### Task goal
Pull out each line of the data below that contains the word "width".

### Entries

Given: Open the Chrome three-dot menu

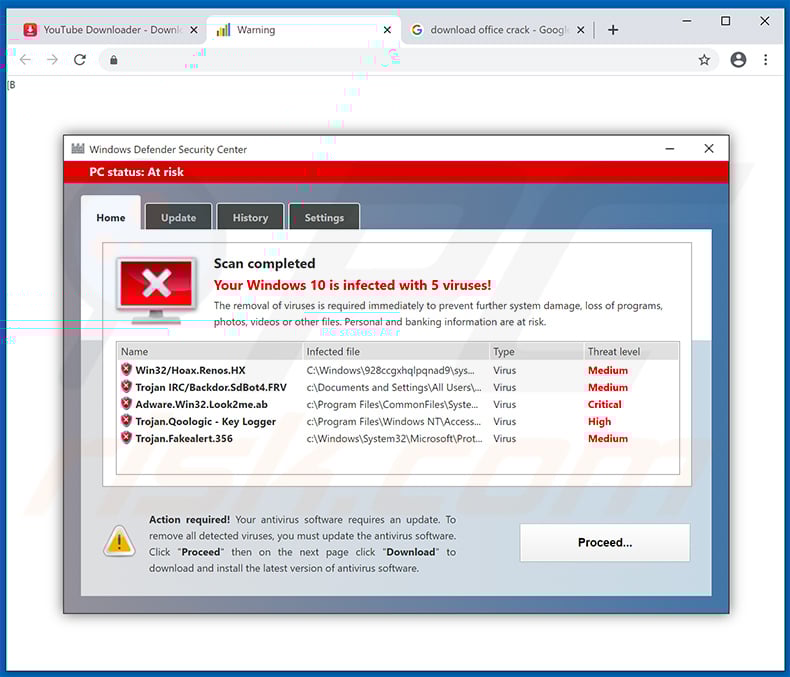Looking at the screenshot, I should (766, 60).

* * *

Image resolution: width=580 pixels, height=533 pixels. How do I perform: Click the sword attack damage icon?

...

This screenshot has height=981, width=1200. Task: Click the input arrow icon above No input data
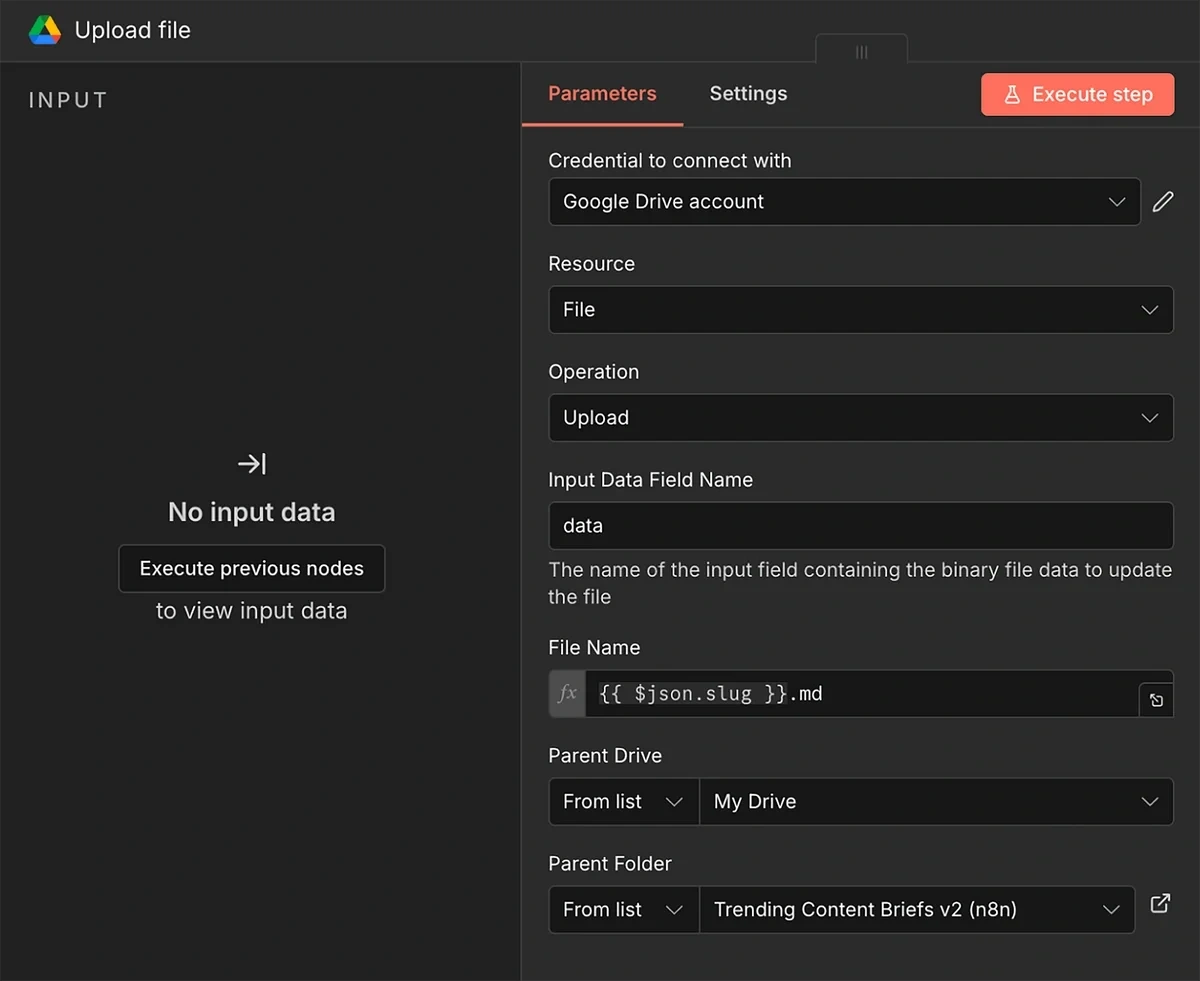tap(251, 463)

### Written answer
Image resolution: width=580 pixels, height=533 pixels. How do I perform: Click the sword attack damage icon?
This screenshot has height=981, width=1200. Task: Click the input arrow icon above No input data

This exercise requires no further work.